Start of Block
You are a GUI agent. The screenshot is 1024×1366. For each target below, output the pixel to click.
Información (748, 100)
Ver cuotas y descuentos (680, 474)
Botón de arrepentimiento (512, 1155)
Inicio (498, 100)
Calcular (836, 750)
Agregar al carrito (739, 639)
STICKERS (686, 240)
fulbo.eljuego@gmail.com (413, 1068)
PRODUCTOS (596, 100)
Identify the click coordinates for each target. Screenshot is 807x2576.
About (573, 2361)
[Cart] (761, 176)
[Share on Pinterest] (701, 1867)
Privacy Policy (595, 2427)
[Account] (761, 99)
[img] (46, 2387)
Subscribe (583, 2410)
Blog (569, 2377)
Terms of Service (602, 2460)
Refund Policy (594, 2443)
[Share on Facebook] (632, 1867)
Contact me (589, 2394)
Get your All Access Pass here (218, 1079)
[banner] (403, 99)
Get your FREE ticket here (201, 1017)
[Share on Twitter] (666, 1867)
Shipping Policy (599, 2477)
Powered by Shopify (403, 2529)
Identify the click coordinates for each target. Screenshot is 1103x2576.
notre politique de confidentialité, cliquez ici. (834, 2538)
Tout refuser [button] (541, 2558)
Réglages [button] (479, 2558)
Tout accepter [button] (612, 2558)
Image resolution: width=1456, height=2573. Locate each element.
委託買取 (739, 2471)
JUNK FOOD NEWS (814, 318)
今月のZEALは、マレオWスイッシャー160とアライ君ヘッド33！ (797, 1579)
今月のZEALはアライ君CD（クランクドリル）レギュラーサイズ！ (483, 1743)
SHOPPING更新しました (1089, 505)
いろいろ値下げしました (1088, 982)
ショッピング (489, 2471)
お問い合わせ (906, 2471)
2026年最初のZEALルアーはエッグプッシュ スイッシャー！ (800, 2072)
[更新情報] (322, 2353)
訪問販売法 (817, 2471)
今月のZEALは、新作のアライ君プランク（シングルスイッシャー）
End of Block
Copy every entry exactly.

You are a GUI agent. The screenshot is 1024×1366. For each target below, output the pixel to click.
Información (748, 100)
Ver cuotas y descuentos (680, 474)
Botón de arrepentimiento (512, 1155)
Inicio (498, 100)
Calcular (836, 750)
Agregar al carrito (739, 639)
STICKERS (686, 240)
fulbo.eljuego@gmail.com (413, 1068)
PRODUCTOS (596, 100)
Identify the click coordinates for each target. Screenshot is 807x2576.
About (573, 2361)
[Cart] (761, 176)
[Share on Pinterest] (701, 1867)
Privacy Policy (595, 2427)
[Account] (761, 99)
[img] (46, 2387)
Subscribe (583, 2410)
Blog (569, 2377)
Terms of Service (602, 2460)
Refund Policy (594, 2443)
[Share on Facebook] (632, 1867)
Contact me (589, 2394)
Get your All Access Pass here (218, 1079)
[banner] (403, 99)
Get your FREE ticket here (201, 1017)
[Share on Twitter] (666, 1867)
Shipping Policy (599, 2477)
Powered by Shopify (403, 2529)
Identify the click coordinates for each target. Screenshot is 1103x2576.
notre politique de confidentialité, cliquez ici. (834, 2538)
Tout refuser [button] (541, 2558)
Réglages [button] (479, 2558)
Tout accepter [button] (612, 2558)
Image resolution: width=1456, height=2573. Locate each element.
委託買取 (739, 2471)
JUNK FOOD NEWS (814, 318)
今月のZEALは、マレオWスイッシャー160とアライ君ヘッド33！ (797, 1579)
今月のZEALはアライ君CD（クランクドリル）レギュラーサイズ！ (483, 1743)
SHOPPING更新しました (1089, 505)
いろいろ値下げしました (1088, 982)
ショッピング (489, 2471)
お問い合わせ (906, 2471)
2026年最初のZEALルアーはエッグプッシュ スイッシャー！ (800, 2072)
[更新情報] (322, 2353)
訪問販売法 (817, 2471)
今月のZEALは、新作のアライ君プランク（シングルスイッシャー）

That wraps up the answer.